Allele and genotype frequencies were calculated using SPSS v20 (

Allele and genotype frequencies were calculated using SPSS v.20 (IBM Corp., Armonk, NY). Allele and genotype frequencies were calculated

for a) the studied population as a whole, b) the R-DEB patient group, and c) 13 selected families in which, apart from the patient, both parents could be genotyped. We improved the detection efficiency of the c.2470insG mutation by being able to screen 96 samples in 2 h with 100% sensitivity and specificity. Forty-five samples of R-DEB patients and their relatives that had been genotyped previously by DNA sequencing and included representatives of all genotype options (−/−,−/G, and G/G) (6) were genotyped identically by our real-time allelic discrimination method (Figure 1). The 89 subjects who participated in this study come from 32 unrelated Mexican families in which at least one find more member suffered from R-DEB. There were 39 (40%) R-DEB patients (36 children, two fathers and one mother) and 50 healthy individuals (24 mothers, 18 fathers, and eight siblings). In the studied population of 89 subjects, the G allele was contributed only by heterozygous genotypes. PD-166866 nmr The frequency of the G allele was 3.4%. The observed genotype frequencies were 93.3% for the homozygous wild-type (−/−) and 6.7% for the heterozygous genotype

(−/G). The homozygous mutant genotype (G/G) was not found (Table 1). Among subjects suffering from R-DEB (n = 39), the mutant G allele frequency was 3.8%; a 0.4% increase as compared to the studied population (n = 89). The genotype frequencies among patients suffering R-DEB were 92.3% for the −/− and 7.7% for −/G genotypes, respectively ( Table 1). The genotype distribution in the 13 selected families was as follows: the homozygous cAMP wild-type (−/−) was found in 13 healthy mothers, 11 healthy fathers and 16 offspring, of which three were healthy but 13 were affected.
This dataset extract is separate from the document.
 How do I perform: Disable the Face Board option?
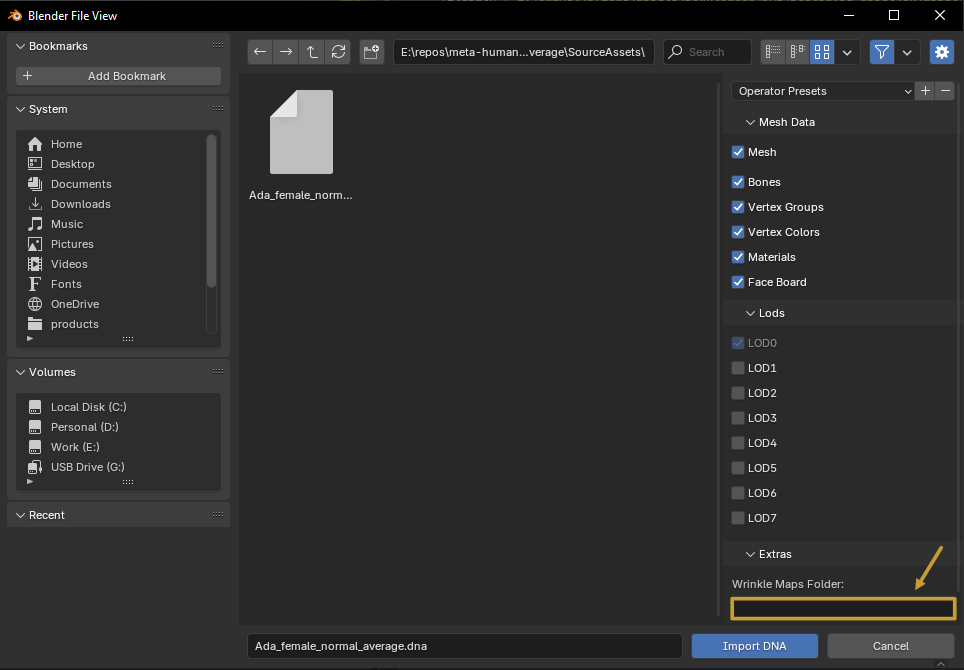click(x=739, y=282)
The heterozygous genotype (−/G) corresponded to two healthy fathers and four offspring, of which three were affected and one was healthy. The nucleotide sequencing method is considered a

gold standard for mutation detection (11). However, its low sensitivity may lead to inadequate analysis and false negatives in samples with a low DNA concentration (13). Furthermore, sequencing is more laborious, time-consuming, and expensive as compared to real-time PCR genotyping (12). We succeeded in developing a real-time PCR genotyping assay that detects the c.2470insG mutation with a 100% concordance as compared to the standard method of nucleotide sequencing. Advantages of the real-time PCR genotyping assay are that a) less input DNA input is required (20 ng), b) high-throughput option facilitates the parallel analysis of a large number of patient samples (96), c) results are obtained rapidly (2 h), d) analysis is simplified as genotypes can be read from allelic discrimination plots (Figure 1), and e) low cost per test ($3 US). The allele frequency of the c.2470insG mutation in our R-DEB population in the current study (3.